Voice Recognition and Text To Speech


New Member
Licensed User
We're building an app that has the following requirements:

1.- The app speaks a short phrase, about 5 words.
2.- The app waits for the user to speak a specific number coming form another source. This wait might be several minutes long. If the number is correct, we go to the next step. If not, we repeat the original phrase.
3.- The app speaks a number. It should then wait for the user to repeat this number. If correct, we go to the next step. If not, the app repeats the number.
4.- Here we have a long wait again until the user speaks "Ready". Then we go back to step 1.

We've built a few test apps based on the many voice recognition examples here on the forum. We've run into several problems:

1.- The voice recognition is not reliable and it seems to be mostly related to the timer to start and stop the voice recognition. If the user speaks in the middle of this cycle, the app doesn't recognize reliably. We're getting about a 40% hit rate. That is way too low.
2.- The Text To Speech cuts off constantly.
3.- We've used the suggested code to suppress beeps coming from Android, but some still get through. This is a relatively minor issue compared to the 2 above.

We're interested in hiring someone who can resolve these issues and build a sample application that can do what's described here. The app must work offline.

Please get in touch if you can build this app.

Marcus Araujo

Licensed User

Perhaps after the app waits for the user to speak, you could enable two timers (Timer1 = 1 second, Timer 2 = 15 seconds) and start recording the sound into a variable/stream.

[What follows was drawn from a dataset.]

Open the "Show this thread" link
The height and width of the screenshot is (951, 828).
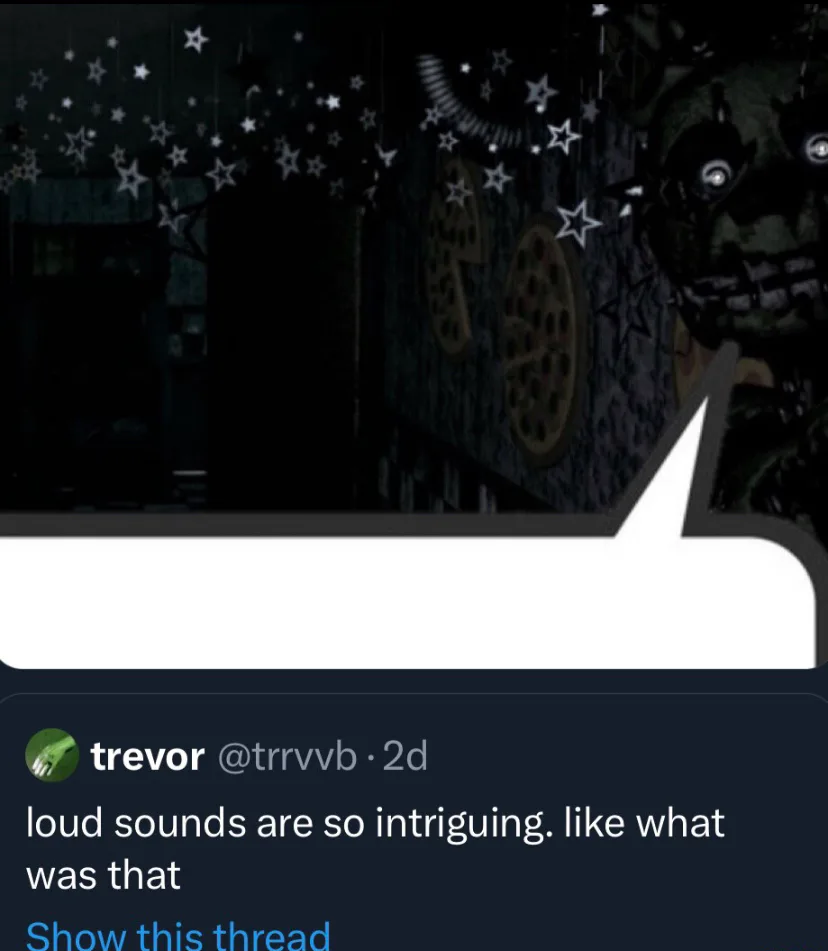tap(178, 935)
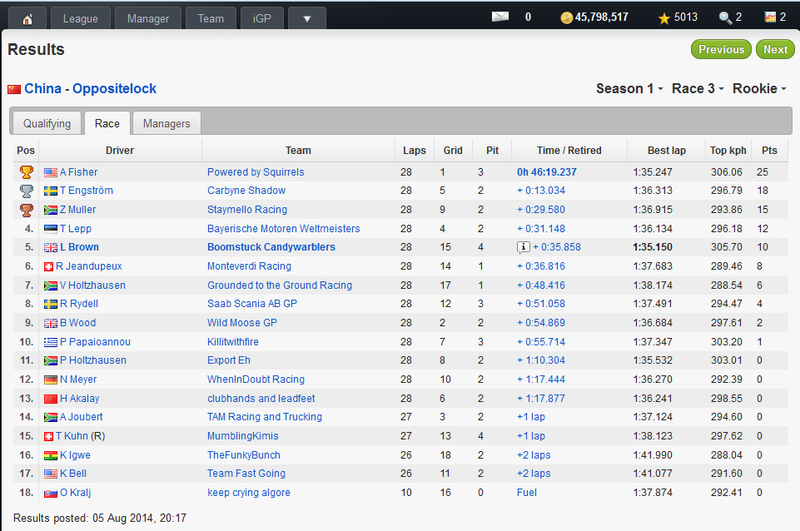Click the gold trophy for first place

[x=26, y=172]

Timer1 could be used to analyse what is recorded so far (the stream): checking if the user successfully started speaking and stopped speaking.
Timer2 could be used as a timeout timer - if 15 seconds passed, the recording would necessarily stop and the remaining audio would be transcribed.

If the user successfully spoke (during the analysis in Timer1's tick), then you would stop Timer2 and transcribe the text.

Voice recognition should only be ran during the phase of text transcription.
I think that should address issues 1 and 2.